In Dominguez II, the Third Circuit held that in light of ACA International, it must interpret the TCPA autodialer definition as it did prior to the issuance of the 2015 FCC ruling. As a result, the plaintiff could no longer rely on the argument that Yahoo's system had the potential capacity to function as an autodialer, and the sole issue on appeal was whether he had provided evidence to show that Yahoo's system had the present capacity to function as an autodialer.
The Third Circuit found that three of the plaintiff's four expert reports excluded by the district court focused only on potential capacity and that while the fourth report purported to address present capacity, it was missing "any explanation of how [Yahoo's system] actually did or could generate random telephone numbers to dial." Most significantly, despite acknowledging that it "may be true" that "under ACA International, certain limited modifications may nevertheless fall within the scope of present capacity," the Third Circuit still found that the three expert reports did not create a triable issue of fact regarding the present capacity of Yahoo's system.
The Third Circuit observed that the types of modifications discussed in two of the expert reports—which would have involved "several months of work and the integration of unnamed external programs or applications"—could "hardly be characterized" as the type of limited modification that the D.C. Circuit suggested in ACA International might show present capacity, and were "far closer" to the sort of overall reconstruction of a system that the D.C. Circuit excluded from present capacity.

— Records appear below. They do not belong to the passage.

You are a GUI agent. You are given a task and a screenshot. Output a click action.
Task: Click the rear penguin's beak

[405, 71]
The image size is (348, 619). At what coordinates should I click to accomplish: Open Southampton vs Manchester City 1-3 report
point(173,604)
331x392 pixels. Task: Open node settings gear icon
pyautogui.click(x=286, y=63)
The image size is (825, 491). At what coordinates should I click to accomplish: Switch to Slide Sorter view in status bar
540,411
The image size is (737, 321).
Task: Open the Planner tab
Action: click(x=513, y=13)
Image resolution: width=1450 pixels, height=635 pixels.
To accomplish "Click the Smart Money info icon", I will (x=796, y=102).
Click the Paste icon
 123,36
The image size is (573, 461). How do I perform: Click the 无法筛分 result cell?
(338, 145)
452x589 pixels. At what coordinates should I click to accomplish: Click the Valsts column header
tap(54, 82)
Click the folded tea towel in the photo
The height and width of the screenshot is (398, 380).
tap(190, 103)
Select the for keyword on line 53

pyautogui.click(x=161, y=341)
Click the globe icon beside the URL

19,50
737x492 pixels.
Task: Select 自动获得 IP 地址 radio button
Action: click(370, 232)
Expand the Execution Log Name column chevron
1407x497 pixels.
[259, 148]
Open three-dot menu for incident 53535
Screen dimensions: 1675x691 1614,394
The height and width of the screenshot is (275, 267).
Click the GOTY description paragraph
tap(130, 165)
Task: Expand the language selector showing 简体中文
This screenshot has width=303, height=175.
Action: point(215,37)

The third report had proposed that computer commands could be written into Yahoo's system to generate wireless numbers.
Although characterizing that proposed modification as "simpler in comparison," the Third Circuit observed that "the addition of a short sequence of code to any computer operating system bears a striking similarity to the downloading of an app onto any smartphone—the modification that was at issue in ACA International." (emphasis provided in original)
The Third Circuit concluded that the plaintiff ultimately could not "point to any evidence creating a genuine dispute of fact as to whether [Yahoo's system] had the present capacity to function as an autodialer by generating random or sequential telephone numbers and dialing those numbers." Instead, the Third Circuit emphasized, the record indicated that the system sent text messages only to numbers that had been individually and manually entered into the system—and not to random or sequential numbers. Observing that "[t]he TCPA's prohibition on autodialers is therefore not the proper means of redress," the Third Circuit affirmed the district court's orders excluding the plaintiff's expert reports and granting summary judgment in favor of Yahoo.
The narrowed—and statutorily correct—autodialer definition adopted by the D.C. Circuit and now the Third Circuit should have a real impact on TCPA litigation. A TCPA plaintiff should no longer be able to rest on the argument that a system has the potential capacity to autodial, and plaintiffs' experts should no longer be able to recycle reports resting on that faulty premise. The result should be more favorable decisions for compliant businesses.